Это все сейчас. А тогда, полчаса назад, мне все было ясно, вопросы были не нужны, как не нужен был и дальнейший разговор – история мертва. И только эти полчаса, это неспешное кружение крупных снежинок в синеватом свете фонарей спрессовали в монолит время и пространство. На сколько? Этого я не знал. Я знал лишь одно – история мертва. И мертворожденный ублюдок толпы – мифоистория – пожрет и меня, как уже пожрала многих.

Как сожрала разум бедного безумца, лейтенанта Прэстона, подарив ему дар предвидения…

Крысолов легко погладил волосы заснувшей под его мерный говор девушки и поднялся с дивана. Сел на подоконник и закурил. В голову лезли очень нехорошие мысли, но усилием воли он их прогнал. Неспешно поднималась заря.

Орехово, Карельский перешеек. Пятница, 10.07. 12:00

Брат Самэ сидел на пятках.

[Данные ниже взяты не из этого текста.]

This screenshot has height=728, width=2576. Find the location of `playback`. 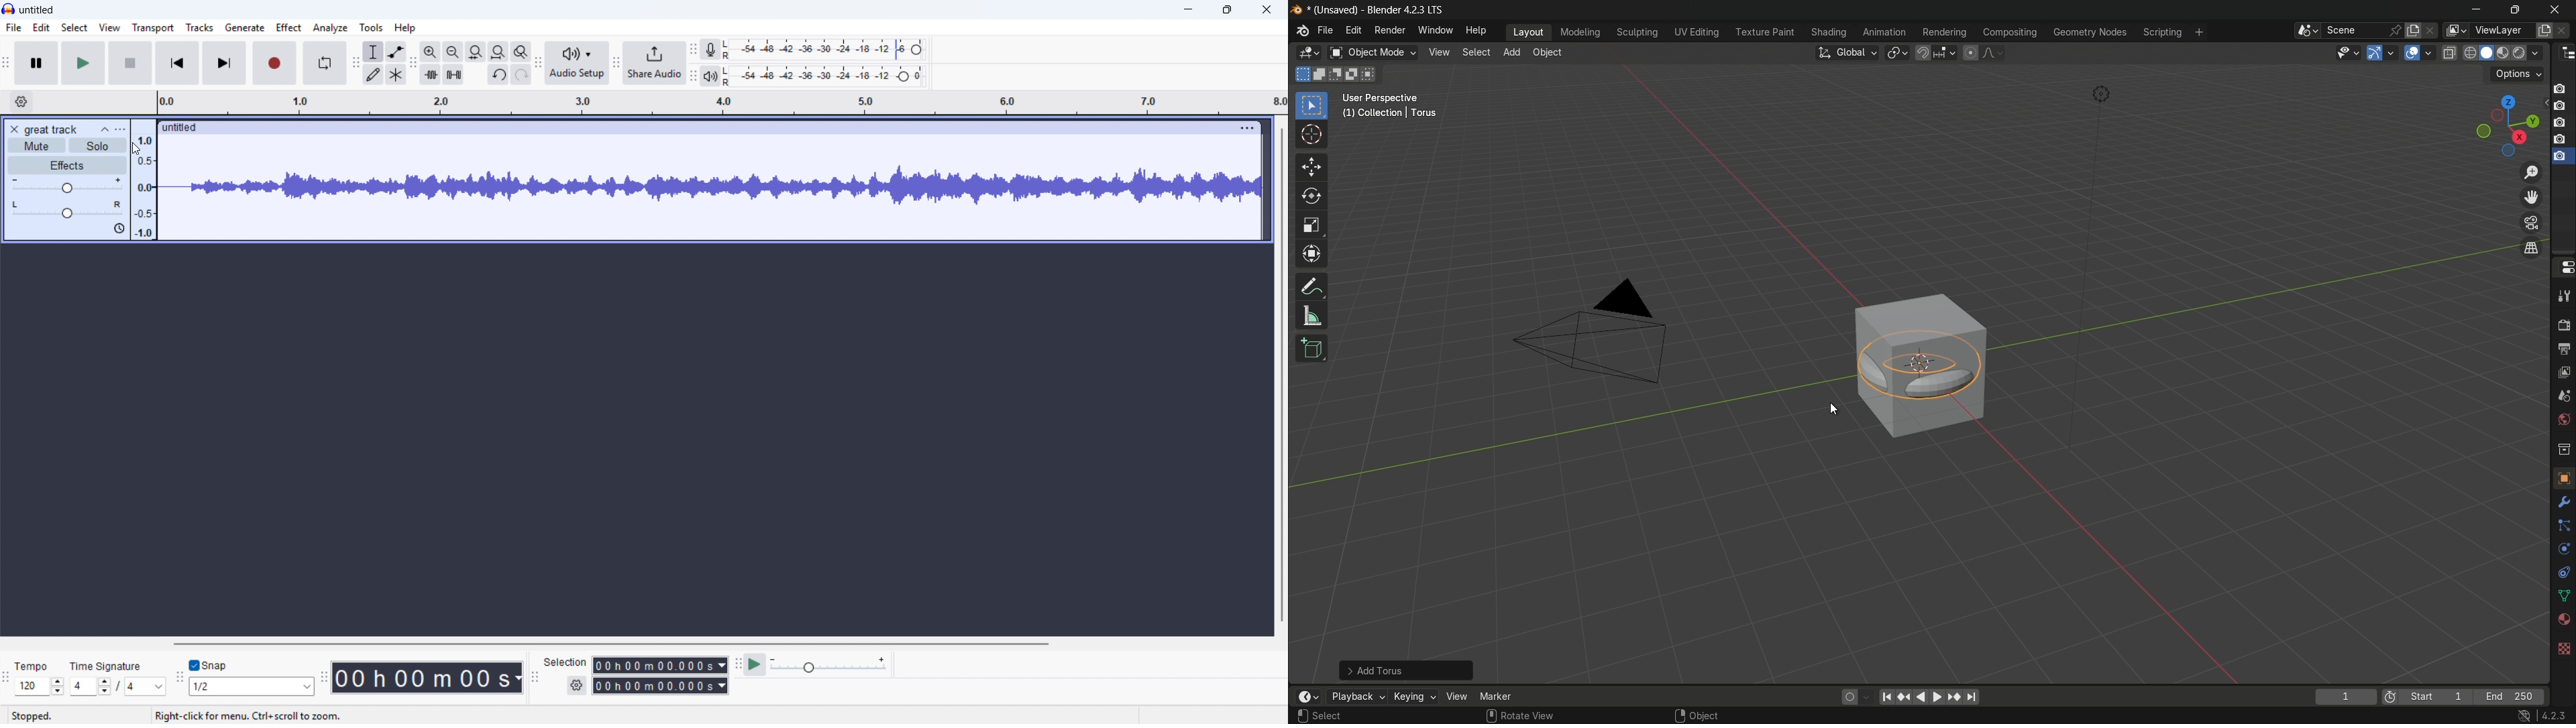

playback is located at coordinates (1356, 697).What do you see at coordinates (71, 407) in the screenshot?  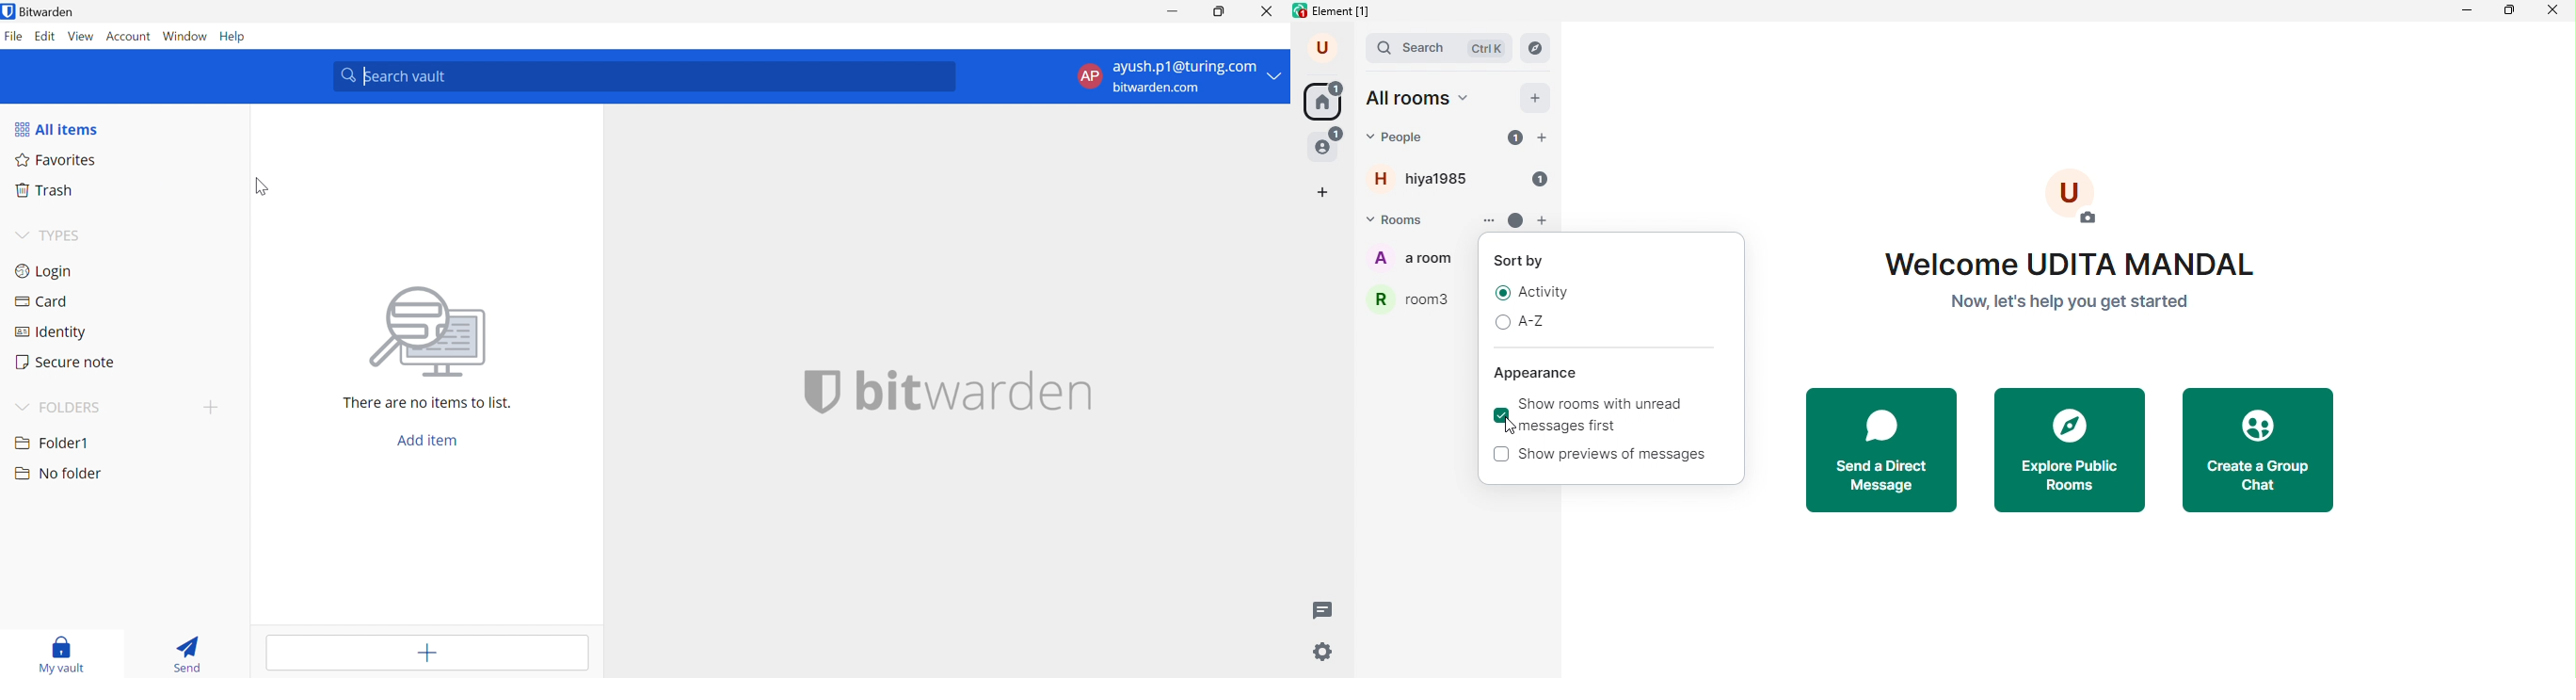 I see `FOLDERS` at bounding box center [71, 407].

Справа и слева рядком сидели братья. Самэ их никогда ранее не видел, но чувствовал, как ощущают руку или ногу: когда здорова – не ощущаешь, а как заболит – вовсю. Так и брат Самэ ощущал остальных – словно больной зуб. Но Учитель Сегимидзу дал им задание. И не нужны тут были никому сомнения, а лишь повиновение. И брат Самэ не произнес тех слов, что рвались из его рта, мозолили язык. Наставник Торидэ поклонился, следом за ним припали лбами к татами и послушники, брат Самэ – в их числе.